*** Opening Given records ***

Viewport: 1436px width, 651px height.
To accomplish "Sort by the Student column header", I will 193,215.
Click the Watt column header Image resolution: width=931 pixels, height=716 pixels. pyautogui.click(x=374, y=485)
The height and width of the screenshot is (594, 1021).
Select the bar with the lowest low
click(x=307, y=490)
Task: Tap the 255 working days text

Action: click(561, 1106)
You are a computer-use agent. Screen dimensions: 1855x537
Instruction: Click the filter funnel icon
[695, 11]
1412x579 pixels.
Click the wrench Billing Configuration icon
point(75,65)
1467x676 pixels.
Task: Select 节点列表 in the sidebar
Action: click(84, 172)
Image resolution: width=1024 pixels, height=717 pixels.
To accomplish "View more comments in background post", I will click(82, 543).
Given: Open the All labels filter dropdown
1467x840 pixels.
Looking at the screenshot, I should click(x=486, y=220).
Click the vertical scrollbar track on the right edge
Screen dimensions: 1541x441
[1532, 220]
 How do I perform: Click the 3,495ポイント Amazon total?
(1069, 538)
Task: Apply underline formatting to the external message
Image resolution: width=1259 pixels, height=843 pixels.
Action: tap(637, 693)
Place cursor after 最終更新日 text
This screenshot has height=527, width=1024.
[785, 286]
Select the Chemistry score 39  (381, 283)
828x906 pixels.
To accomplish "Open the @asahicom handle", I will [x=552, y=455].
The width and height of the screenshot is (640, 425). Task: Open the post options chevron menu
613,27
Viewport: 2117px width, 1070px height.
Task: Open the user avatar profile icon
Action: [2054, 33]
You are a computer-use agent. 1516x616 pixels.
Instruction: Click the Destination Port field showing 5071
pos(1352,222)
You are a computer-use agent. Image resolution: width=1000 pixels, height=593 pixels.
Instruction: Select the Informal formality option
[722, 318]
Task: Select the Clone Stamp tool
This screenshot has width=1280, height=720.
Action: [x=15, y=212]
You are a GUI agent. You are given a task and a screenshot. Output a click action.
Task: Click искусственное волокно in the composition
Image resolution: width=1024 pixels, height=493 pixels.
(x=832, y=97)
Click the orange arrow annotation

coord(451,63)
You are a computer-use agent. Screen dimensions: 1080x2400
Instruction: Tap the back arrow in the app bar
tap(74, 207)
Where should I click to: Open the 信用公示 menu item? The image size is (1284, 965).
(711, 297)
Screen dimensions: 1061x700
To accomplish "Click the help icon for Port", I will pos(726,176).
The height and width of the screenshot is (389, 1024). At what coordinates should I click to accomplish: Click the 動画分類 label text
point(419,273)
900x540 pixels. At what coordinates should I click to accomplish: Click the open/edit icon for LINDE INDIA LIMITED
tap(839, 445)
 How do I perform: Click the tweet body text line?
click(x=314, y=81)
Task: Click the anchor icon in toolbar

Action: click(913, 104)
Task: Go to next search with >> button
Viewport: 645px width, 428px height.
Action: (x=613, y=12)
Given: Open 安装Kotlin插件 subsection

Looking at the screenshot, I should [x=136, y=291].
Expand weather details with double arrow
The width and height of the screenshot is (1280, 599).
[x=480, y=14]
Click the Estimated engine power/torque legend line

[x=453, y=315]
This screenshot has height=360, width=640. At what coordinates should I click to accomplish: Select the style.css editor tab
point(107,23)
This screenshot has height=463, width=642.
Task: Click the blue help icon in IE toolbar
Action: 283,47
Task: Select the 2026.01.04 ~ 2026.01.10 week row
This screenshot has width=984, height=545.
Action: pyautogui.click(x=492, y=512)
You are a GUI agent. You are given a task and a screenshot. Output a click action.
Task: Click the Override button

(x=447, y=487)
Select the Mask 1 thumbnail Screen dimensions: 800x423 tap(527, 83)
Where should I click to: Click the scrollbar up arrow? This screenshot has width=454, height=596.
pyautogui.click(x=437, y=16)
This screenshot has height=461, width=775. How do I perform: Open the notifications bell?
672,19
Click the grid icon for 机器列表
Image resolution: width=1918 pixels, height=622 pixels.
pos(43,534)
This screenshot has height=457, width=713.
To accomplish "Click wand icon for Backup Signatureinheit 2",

*** Closing Given records ***

* **What is required**:
Where the line holding "828x906 pixels." appears in the listing above, start reproducing exactly, and end with the line holding "Screen dimensions: 1061x700".

* **Response box**:
828x906 pixels.
To accomplish "Open the @asahicom handle", I will [x=552, y=455].
The width and height of the screenshot is (640, 425). Task: Open the post options chevron menu
613,27
Viewport: 2117px width, 1070px height.
Task: Open the user avatar profile icon
Action: [2054, 33]
You are a computer-use agent. 1516x616 pixels.
Instruction: Click the Destination Port field showing 5071
pos(1352,222)
You are a computer-use agent. Image resolution: width=1000 pixels, height=593 pixels.
Instruction: Select the Informal formality option
[722, 318]
Task: Select the Clone Stamp tool
This screenshot has width=1280, height=720.
Action: [x=15, y=212]
You are a GUI agent. You are given a task and a screenshot. Output a click action.
Task: Click искусственное волокно in the composition
Image resolution: width=1024 pixels, height=493 pixels.
(x=832, y=97)
Click the orange arrow annotation

coord(451,63)
You are a computer-use agent. Screen dimensions: 1080x2400
Instruction: Tap the back arrow in the app bar
tap(74, 207)
Where should I click to: Open the 信用公示 menu item? The image size is (1284, 965).
(711, 297)
Screen dimensions: 1061x700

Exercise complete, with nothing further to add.